(Records for processing)

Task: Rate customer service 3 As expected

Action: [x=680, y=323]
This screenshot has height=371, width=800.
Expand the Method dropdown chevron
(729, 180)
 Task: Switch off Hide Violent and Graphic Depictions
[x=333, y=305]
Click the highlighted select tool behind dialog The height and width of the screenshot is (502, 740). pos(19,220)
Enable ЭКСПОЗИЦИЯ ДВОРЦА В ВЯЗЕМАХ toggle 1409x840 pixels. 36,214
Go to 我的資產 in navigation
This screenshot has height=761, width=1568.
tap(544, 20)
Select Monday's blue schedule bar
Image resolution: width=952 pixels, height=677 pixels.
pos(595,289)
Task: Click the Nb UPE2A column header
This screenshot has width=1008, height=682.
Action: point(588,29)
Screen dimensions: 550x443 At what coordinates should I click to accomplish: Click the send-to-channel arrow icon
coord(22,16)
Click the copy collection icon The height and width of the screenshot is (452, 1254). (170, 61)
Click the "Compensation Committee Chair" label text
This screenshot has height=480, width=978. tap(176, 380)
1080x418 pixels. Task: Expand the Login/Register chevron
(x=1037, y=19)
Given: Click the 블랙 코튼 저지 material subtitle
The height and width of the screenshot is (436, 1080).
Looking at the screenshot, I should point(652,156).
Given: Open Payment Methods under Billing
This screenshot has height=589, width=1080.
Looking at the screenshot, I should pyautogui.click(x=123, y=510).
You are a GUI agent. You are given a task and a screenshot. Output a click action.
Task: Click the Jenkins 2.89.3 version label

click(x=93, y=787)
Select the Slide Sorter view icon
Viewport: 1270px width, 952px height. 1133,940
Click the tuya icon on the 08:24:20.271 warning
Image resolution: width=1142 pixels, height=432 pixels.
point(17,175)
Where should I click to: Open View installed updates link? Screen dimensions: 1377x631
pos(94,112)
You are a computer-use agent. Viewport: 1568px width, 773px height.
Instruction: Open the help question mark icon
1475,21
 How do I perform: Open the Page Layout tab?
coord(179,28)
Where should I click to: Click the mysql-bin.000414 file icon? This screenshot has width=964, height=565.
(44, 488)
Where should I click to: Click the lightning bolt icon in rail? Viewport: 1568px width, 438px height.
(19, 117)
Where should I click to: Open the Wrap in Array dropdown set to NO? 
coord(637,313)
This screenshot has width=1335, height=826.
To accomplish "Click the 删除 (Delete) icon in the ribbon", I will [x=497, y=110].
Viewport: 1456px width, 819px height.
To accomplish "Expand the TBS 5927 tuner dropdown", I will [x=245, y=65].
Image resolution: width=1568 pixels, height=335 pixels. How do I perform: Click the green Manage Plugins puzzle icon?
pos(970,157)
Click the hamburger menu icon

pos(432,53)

(End Records for processing)

» **Problem details**: Copy out the records once more, exactly as they are written.

» **Response area**:
Task: Rate customer service 3 As expected

Action: [x=680, y=323]
This screenshot has height=371, width=800.
Expand the Method dropdown chevron
(729, 180)
 Task: Switch off Hide Violent and Graphic Depictions
[x=333, y=305]
Click the highlighted select tool behind dialog The height and width of the screenshot is (502, 740). pos(19,220)
Enable ЭКСПОЗИЦИЯ ДВОРЦА В ВЯЗЕМАХ toggle 1409x840 pixels. 36,214
Go to 我的資產 in navigation
This screenshot has height=761, width=1568.
tap(544, 20)
Select Monday's blue schedule bar
Image resolution: width=952 pixels, height=677 pixels.
pos(595,289)
Task: Click the Nb UPE2A column header
This screenshot has width=1008, height=682.
Action: point(588,29)
Screen dimensions: 550x443 At what coordinates should I click to accomplish: Click the send-to-channel arrow icon
coord(22,16)
Click the copy collection icon The height and width of the screenshot is (452, 1254). (170, 61)
Click the "Compensation Committee Chair" label text
This screenshot has height=480, width=978. tap(176, 380)
1080x418 pixels. Task: Expand the Login/Register chevron
(x=1037, y=19)
Given: Click the 블랙 코튼 저지 material subtitle
The height and width of the screenshot is (436, 1080).
Looking at the screenshot, I should point(652,156).
Given: Open Payment Methods under Billing
This screenshot has height=589, width=1080.
Looking at the screenshot, I should pyautogui.click(x=123, y=510).
You are a GUI agent. You are given a task and a screenshot. Output a click action.
Task: Click the Jenkins 2.89.3 version label

click(x=93, y=787)
Select the Slide Sorter view icon
Viewport: 1270px width, 952px height. 1133,940
Click the tuya icon on the 08:24:20.271 warning
Image resolution: width=1142 pixels, height=432 pixels.
point(17,175)
Where should I click to: Open View installed updates link? Screen dimensions: 1377x631
pos(94,112)
You are a computer-use agent. Viewport: 1568px width, 773px height.
Instruction: Open the help question mark icon
1475,21
 How do I perform: Open the Page Layout tab?
coord(179,28)
Where should I click to: Click the mysql-bin.000414 file icon? This screenshot has width=964, height=565.
(44, 488)
Where should I click to: Click the lightning bolt icon in rail? Viewport: 1568px width, 438px height.
(19, 117)
Where should I click to: Open the Wrap in Array dropdown set to NO? 
coord(637,313)
This screenshot has width=1335, height=826.
To accomplish "Click the 删除 (Delete) icon in the ribbon", I will [x=497, y=110].
Viewport: 1456px width, 819px height.
To accomplish "Expand the TBS 5927 tuner dropdown", I will [x=245, y=65].
Image resolution: width=1568 pixels, height=335 pixels. How do I perform: Click the green Manage Plugins puzzle icon?
pos(970,157)
Click the hamburger menu icon

pos(432,53)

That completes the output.